Reading text:
FREDERICTON -- New Brunswick taxpayers were left on the hook for nearly $70 million because a previous Liberal government ignored the advice of senior civil servants in giving financial help to the Atcon group of companies and a similar situation could occur again, the province's auditor general warned Tuesday.
The Economic Development Department provided $50 million in loan guarantees to Atcon in June 2009 on cabinet approval despite internal recommendations to reject the request for assistance, Kim MacPherson said.
There were red flags including Atcon's marginal profitability, the company's questionable ability to repay debt and its dismal record of meeting its payment obligations, yet the government of then-premier Shawn Graham went ahead in approving the funds, MacPherson said.
"Based on our review of these facts, it is our opinion cabinet exercised a very troubling disregard for taxpayers' money," she said in a stinging report released Tuesday.
"A similar situation can happen again as long as elected officials can influence the decision to give financial assistance."
A number of measures intended to mitigate the province's risk were applied to the $50 million in loan guarantees, but they were later removed by Graham's cabinet, MacPherson said.

Required action 1: Please print the stretch of the Atcon article from "There were red" through "report released Tuesday." word for word.
Required action 2: List each red flag that the Atcon article names.
Required action 3: According to the Atcon article, how much in loan guarantees did the Economic Development Department provide to Atcon in June 2009?

Collected material:
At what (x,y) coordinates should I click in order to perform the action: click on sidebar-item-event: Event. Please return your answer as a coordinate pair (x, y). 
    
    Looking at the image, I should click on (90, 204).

Task output 1:
There were red flags including Atcon's marginal profitability, the company's questionable ability to repay debt and its dismal record of meeting its payment obligations, yet the government of then-premier Shawn Graham went ahead in approving the funds, MacPherson said.
"Based on our review of these facts, it is our opinion cabinet exercised a very troubling disregard for taxpayers' money," she said in a stinging report released Tuesday.

Task output 2:
Atcon's marginal profitability
The company's questionable ability to repay debt
Its dismal record of meeting its payment obligations

Task output 3: $50 million